> _TASK TO CARRY OUT_
Restate the full set of records exactly, word for word.

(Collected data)
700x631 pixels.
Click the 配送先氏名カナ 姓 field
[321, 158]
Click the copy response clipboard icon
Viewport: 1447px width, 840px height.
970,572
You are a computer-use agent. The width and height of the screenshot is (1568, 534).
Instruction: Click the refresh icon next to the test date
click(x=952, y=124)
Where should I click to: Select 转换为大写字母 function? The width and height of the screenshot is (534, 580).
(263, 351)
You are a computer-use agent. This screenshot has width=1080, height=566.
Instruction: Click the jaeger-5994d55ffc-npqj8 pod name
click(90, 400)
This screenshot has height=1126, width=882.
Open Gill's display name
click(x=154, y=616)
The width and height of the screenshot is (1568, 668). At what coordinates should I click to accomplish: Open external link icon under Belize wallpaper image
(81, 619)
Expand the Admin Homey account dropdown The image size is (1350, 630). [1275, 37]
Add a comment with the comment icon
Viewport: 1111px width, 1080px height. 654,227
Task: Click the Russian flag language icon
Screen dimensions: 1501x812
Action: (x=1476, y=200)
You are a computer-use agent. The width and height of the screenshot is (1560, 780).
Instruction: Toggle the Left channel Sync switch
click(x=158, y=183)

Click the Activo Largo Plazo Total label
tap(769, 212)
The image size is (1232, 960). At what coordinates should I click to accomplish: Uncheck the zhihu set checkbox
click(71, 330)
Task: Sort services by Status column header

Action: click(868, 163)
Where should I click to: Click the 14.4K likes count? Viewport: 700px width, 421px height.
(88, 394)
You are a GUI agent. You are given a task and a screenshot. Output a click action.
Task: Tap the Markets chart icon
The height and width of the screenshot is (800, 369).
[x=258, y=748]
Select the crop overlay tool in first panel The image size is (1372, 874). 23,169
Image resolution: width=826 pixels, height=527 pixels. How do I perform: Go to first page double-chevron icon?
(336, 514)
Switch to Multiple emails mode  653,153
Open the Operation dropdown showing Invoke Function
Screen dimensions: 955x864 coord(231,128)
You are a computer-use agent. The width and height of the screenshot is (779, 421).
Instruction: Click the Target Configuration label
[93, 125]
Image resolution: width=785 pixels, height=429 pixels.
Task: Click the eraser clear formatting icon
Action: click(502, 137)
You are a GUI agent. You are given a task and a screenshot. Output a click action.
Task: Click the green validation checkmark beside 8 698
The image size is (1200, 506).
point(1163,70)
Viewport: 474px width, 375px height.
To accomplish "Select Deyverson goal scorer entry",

> _RESULT BELOW_
700x631 pixels.
Click the 配送先氏名カナ 姓 field
[321, 158]
Click the copy response clipboard icon
Viewport: 1447px width, 840px height.
970,572
You are a computer-use agent. The width and height of the screenshot is (1568, 534).
Instruction: Click the refresh icon next to the test date
click(x=952, y=124)
Where should I click to: Select 转换为大写字母 function? The width and height of the screenshot is (534, 580).
(263, 351)
You are a computer-use agent. This screenshot has width=1080, height=566.
Instruction: Click the jaeger-5994d55ffc-npqj8 pod name
click(90, 400)
This screenshot has height=1126, width=882.
Open Gill's display name
click(x=154, y=616)
The width and height of the screenshot is (1568, 668). At what coordinates should I click to accomplish: Open external link icon under Belize wallpaper image
(81, 619)
Expand the Admin Homey account dropdown The image size is (1350, 630). [1275, 37]
Add a comment with the comment icon
Viewport: 1111px width, 1080px height. 654,227
Task: Click the Russian flag language icon
Screen dimensions: 1501x812
Action: (x=1476, y=200)
You are a computer-use agent. The width and height of the screenshot is (1560, 780).
Instruction: Toggle the Left channel Sync switch
click(x=158, y=183)

Click the Activo Largo Plazo Total label
tap(769, 212)
The image size is (1232, 960). At what coordinates should I click to accomplish: Uncheck the zhihu set checkbox
click(71, 330)
Task: Sort services by Status column header

Action: click(868, 163)
Where should I click to: Click the 14.4K likes count? Viewport: 700px width, 421px height.
(88, 394)
You are a GUI agent. You are given a task and a screenshot. Output a click action.
Task: Tap the Markets chart icon
The height and width of the screenshot is (800, 369).
[x=258, y=748]
Select the crop overlay tool in first panel The image size is (1372, 874). 23,169
Image resolution: width=826 pixels, height=527 pixels. How do I perform: Go to first page double-chevron icon?
(336, 514)
Switch to Multiple emails mode  653,153
Open the Operation dropdown showing Invoke Function
Screen dimensions: 955x864 coord(231,128)
You are a computer-use agent. The width and height of the screenshot is (779, 421).
Instruction: Click the Target Configuration label
[93, 125]
Image resolution: width=785 pixels, height=429 pixels.
Task: Click the eraser clear formatting icon
Action: click(502, 137)
You are a GUI agent. You are given a task and a screenshot. Output a click action.
Task: Click the green validation checkmark beside 8 698
The image size is (1200, 506).
point(1163,70)
Viewport: 474px width, 375px height.
To accomplish "Select Deyverson goal scorer entry",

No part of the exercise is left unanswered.